While a vast improvement from 2010’s Bionic that all but masked Aguilera’s voice with tepid club beats, Lotus can’t seem to find a consistent sound, melding pop numbers with bluesy rock anthems. The album at times feels like a natural outgrowth of her strongest effort, 2002’s rock-soul fusion, Stripped, but caves to the pressure of commercial numbers every few tracks.
The chief problem is the myriad of producers who each contribute a different style. It’s almost as if Aguilera booked every producer with a smash from the past three years, including Max Martin (Britney Spears), Alex da Kid (B.o.B) and Supa Dups (Drake).
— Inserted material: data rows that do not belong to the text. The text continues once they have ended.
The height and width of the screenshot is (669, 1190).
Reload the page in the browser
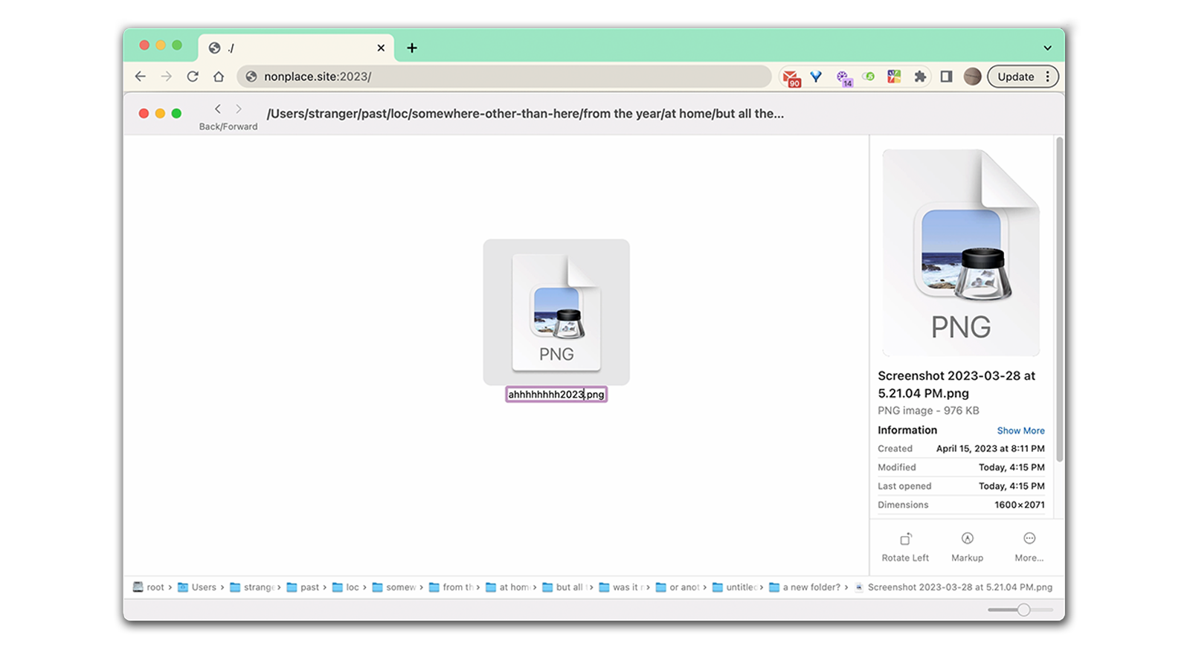[x=193, y=77]
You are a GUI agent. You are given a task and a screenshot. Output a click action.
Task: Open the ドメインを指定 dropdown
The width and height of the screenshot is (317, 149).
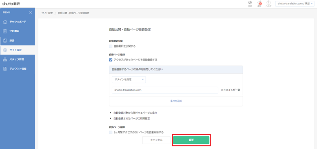coord(129,80)
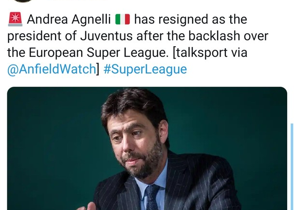
Task: Open the attached tweet photo
Action: [x=147, y=148]
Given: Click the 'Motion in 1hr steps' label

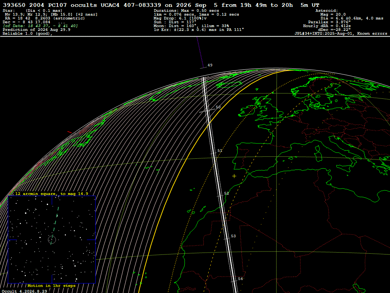Looking at the screenshot, I should click(x=51, y=285).
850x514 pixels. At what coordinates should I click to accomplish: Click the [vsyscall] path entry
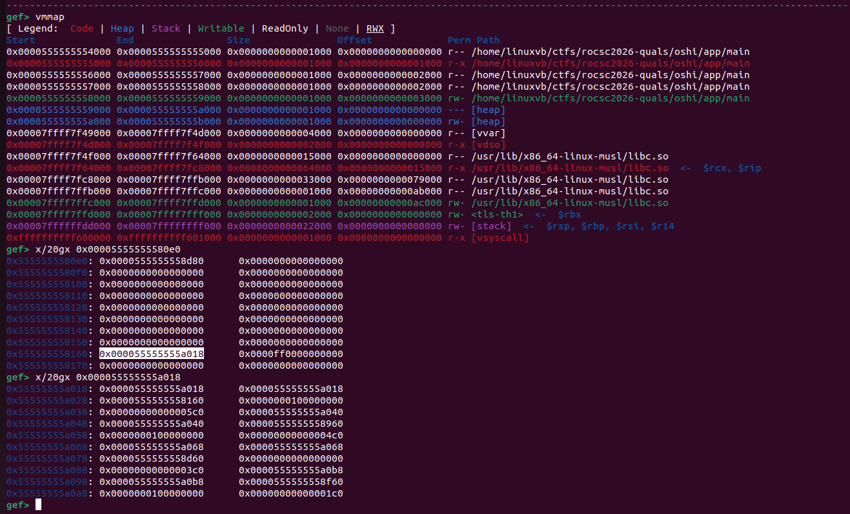pyautogui.click(x=499, y=238)
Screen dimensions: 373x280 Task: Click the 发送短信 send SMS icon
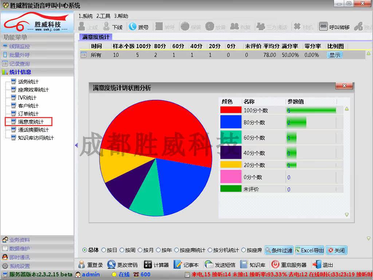pos(209,265)
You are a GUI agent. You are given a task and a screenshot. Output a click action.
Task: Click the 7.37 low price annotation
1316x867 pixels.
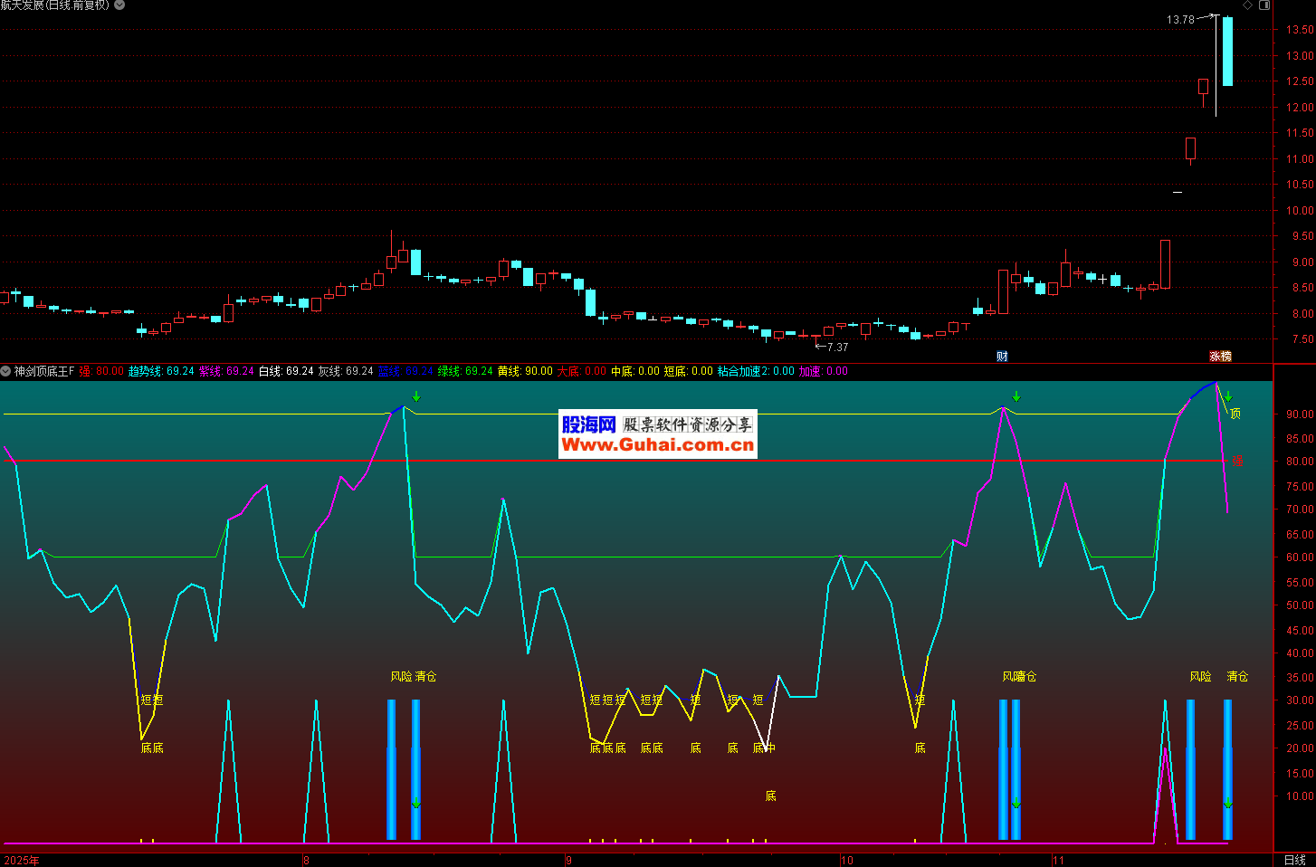click(x=837, y=347)
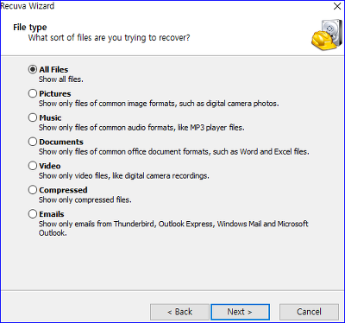
Task: Click the Next button
Action: pos(240,312)
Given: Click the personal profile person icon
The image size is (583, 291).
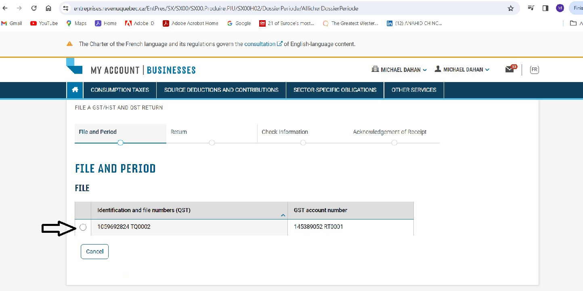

“Red Hot Kinda Love” has Max Martin written all over it, perhaps the album’s standout pop hit, but one that could have easily been on Britney Spears’s Femme Fatale. The same goes for Lotus‘s first single, “Your Body.”
After admitting that this album was inspired by her work on NBC’s The Voice, Aguilera curiously stated on her VEVO channel that she was finally “secure enough to embrace being a pop star.” An odd comment coming from the singer who spent much of the last decade dirtying, piercing and wailing against the sugary image built for her breakout single, 1999’s “Genie in a Bottle.”
Perhaps what Aguilera is getting at is essentially the travesty of her career: that even individuals with superior talent and stylistic diversity must eventually become pop stars, stuck infusing smut with soul. A truth that makes tracks like “Red Hot Kinda Love” only ephemerally fun.
Aguilera appears more at ease outside of pure pop, bringing impressive vocal stylings to “Let There Be Love,” a chilled out electronica offering in the vein of Rihanna’s “We Found Love” and Usher’s “Numb.”
Lotus resurrects the acoustic vulnerability of Stripped with the ballads. “Blank Page” is wonderfully understated vocally for Aguilera, who also minimizes the production for a more nuanced piece. “Best of Me” is classic powerhouse, adhering to the Aguilera mantra of no good run goes unbelted.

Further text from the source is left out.